Methodology
Electronics and photonics technology based on ferroelectrics as a functional component
The development of advanced artificial synapses for electronics and neuromorphics, utilizing a combination of amorphous WOx and polycrystalline HZO in 2 and 3-terminal configurations can exhibit excellent endurance, low power consumption, and analog resistive switching. To enhance the on/off ratio of existing HZO synapses, the project aims to engineer one of the electrodes to significantly change the energy profile of its interface. This will be achieved by screening polarisation charges at the interface to a ferroelectric film.
How?
The project also explores epitaxial WOx and BSO by ALD as potential electrodes and amorphous HZO. The structural characterisation will be performed using X-ray diffraction and TEM, examining the existence of preferential crystalline orientation induced by the novel electrodes. Additionally, the project aims to increase the dynamic range through epitaxial ferroelectrics, which present fewer defects at interfaces and allow for maximising the projection of the polarisation vector normal to the thin-film plane, increasing the field effect.

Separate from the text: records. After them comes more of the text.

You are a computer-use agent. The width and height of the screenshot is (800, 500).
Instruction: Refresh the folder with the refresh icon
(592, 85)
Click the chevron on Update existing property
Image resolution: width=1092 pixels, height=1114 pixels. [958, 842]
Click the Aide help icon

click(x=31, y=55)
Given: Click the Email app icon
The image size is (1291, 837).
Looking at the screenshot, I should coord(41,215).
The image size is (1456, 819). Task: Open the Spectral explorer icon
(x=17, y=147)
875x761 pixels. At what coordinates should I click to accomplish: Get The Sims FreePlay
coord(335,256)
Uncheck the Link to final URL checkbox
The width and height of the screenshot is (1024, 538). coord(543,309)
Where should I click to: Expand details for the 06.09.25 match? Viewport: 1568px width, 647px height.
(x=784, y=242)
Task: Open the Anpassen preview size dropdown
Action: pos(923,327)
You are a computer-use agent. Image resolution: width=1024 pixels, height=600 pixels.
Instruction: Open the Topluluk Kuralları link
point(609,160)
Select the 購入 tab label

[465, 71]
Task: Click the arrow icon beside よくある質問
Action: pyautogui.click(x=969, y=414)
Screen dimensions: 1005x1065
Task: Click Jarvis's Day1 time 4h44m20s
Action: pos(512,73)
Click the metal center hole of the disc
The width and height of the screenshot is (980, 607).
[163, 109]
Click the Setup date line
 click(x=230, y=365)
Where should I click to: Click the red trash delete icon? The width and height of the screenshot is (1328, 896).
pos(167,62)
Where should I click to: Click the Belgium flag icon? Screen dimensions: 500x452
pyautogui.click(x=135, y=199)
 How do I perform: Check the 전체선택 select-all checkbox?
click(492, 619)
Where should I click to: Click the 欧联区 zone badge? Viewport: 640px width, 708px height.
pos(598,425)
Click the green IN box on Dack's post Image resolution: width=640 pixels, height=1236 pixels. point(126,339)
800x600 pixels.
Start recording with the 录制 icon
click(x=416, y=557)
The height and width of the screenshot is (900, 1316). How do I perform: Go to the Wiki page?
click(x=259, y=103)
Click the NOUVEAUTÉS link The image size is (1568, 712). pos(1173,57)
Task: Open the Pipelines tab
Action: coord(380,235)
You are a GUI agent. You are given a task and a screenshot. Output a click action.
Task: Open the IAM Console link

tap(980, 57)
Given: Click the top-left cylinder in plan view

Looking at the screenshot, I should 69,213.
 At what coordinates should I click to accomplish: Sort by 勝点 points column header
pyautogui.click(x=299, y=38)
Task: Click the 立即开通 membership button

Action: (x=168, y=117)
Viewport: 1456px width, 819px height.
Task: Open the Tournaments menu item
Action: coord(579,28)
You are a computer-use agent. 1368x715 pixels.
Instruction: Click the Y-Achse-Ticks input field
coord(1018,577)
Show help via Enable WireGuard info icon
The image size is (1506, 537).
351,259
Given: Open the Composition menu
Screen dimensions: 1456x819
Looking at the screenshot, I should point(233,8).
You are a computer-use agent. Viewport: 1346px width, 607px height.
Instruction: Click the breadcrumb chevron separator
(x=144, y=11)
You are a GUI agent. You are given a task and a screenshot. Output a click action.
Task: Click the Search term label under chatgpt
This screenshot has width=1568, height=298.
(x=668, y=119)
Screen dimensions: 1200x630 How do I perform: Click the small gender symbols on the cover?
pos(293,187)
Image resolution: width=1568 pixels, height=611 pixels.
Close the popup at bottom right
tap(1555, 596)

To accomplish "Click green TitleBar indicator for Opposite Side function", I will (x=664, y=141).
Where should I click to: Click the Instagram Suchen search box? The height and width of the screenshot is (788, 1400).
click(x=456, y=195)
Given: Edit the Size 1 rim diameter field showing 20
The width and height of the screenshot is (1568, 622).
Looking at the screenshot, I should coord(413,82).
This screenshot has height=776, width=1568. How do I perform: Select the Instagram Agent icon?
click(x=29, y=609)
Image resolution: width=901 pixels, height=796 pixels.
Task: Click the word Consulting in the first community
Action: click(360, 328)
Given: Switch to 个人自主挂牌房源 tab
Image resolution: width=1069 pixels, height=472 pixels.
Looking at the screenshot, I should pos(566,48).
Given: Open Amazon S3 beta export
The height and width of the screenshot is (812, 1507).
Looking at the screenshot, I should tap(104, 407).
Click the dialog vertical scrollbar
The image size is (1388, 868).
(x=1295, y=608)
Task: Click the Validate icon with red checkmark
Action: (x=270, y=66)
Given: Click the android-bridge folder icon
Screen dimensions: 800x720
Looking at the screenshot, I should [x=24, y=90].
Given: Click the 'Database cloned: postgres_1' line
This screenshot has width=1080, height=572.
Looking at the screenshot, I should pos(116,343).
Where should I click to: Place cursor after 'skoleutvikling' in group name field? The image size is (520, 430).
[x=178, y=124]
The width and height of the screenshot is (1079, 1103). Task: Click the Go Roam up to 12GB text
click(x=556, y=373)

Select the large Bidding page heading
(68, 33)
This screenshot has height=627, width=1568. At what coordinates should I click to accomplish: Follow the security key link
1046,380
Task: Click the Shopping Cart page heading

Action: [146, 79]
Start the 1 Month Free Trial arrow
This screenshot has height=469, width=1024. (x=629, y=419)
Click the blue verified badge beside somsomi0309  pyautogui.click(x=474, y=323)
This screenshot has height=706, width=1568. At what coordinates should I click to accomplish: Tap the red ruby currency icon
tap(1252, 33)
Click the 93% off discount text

In photonics, integrated photonic modulators are essential for intra- and inter-datacentre interconnects, with silicon photonic modulators based on the plasma dispersion effect being a leading alternative since current silicon modulators may not cope with upcoming standards and beyond. The current technology is based on silicon photonic modulators, which are limited by voltage-dependent optical losses.
Outcomes
ALD processes can be used to better understand the detailed interplay between structure and device metrics in BTO technology, which can lead to superior crystalline quality and industrialisation of a photonics BTO technology.